前回の二つの記事を読んでいただければ、フォームありきの従来の指導法では、上達に限界があるということはご理解いただけたと思います。
知っておいてもらいたのが、トッププロ達は皆、「どういうふうにラケットを振ろう」とか全く考えていないということです。
おそらく彼らの9割以上のプレーは自身の「感覚」に基づいて自然に行われているのでしょう。
このことが何を意味しているかわかりますか?
実はテニスが上手いと言われる人たちほど、自分がなぜテニスが上手なのか説明できないのです。
なぜなら、彼らにとってそれはただ「普通に」プレーしているだけなのですから。
彼らが考えていることはいつもただ一つ、
「ボールをどこに打てばこのポイントをとることができるか」
それだけです。
そして自分が「あそこにこんなボールを打ちたい」と望めば、自然とその場所に意図したボールを打てるように身体が動くのです。
そのことから考えると、
「フォームを意識しない」で「感覚」のみでプレーできるようにすること
が、私たちの技術習得のゴールなのです。
なぜならテニスの技術は「オープンスキル」、つまりそれを使うシチュエーションが絶えず変化する競技特性を持っているからです。

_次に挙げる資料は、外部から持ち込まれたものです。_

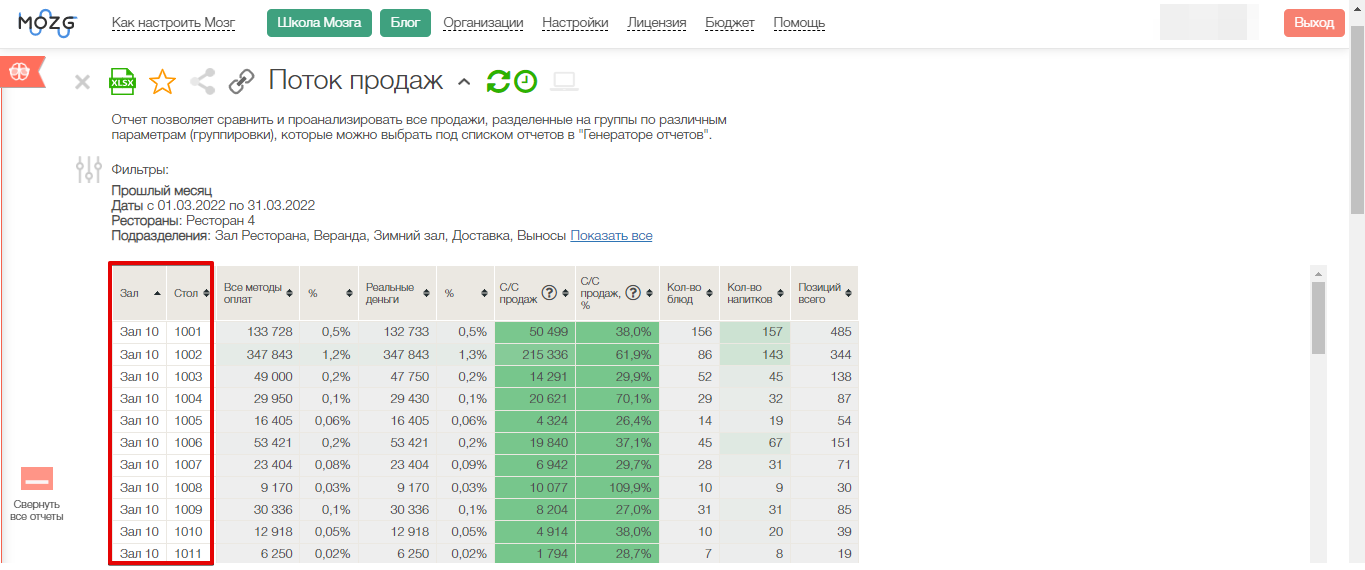Sort table by Стол column

[x=190, y=293]
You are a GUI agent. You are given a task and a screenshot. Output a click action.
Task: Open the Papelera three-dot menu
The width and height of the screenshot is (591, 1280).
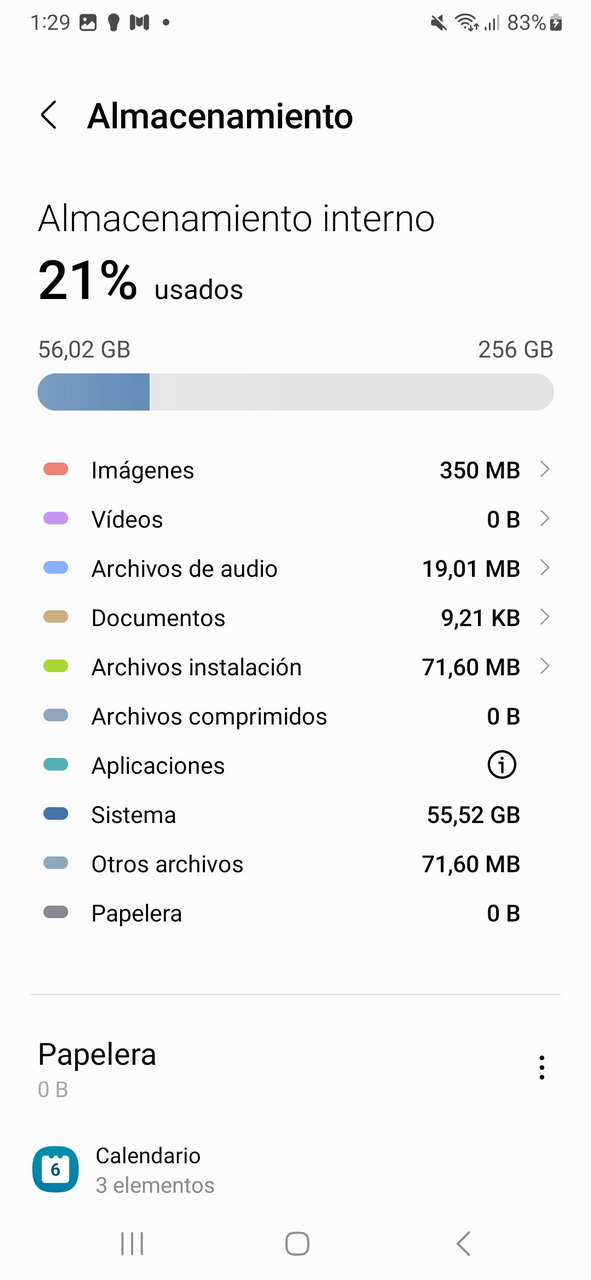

世間一般では「安定」を求めてフォームを一定に固定したがりますが、実は100%安定したフォームは、100%安定したボールコントロールを実現しません。
つまり、選手は「常に同じフォーム」でボールを打っていては、逆に刻一刻と変化する状況に対応することなどできないのです。
むしろ、本当に上手な選手からしたら、それは非常に不自然なことです。
そんな「不自然」な状態を進んで作り出そうとするのが、従来の「フォームありきの指導法」なのですから、やはりその有効性には限界があると言わざるを得ません。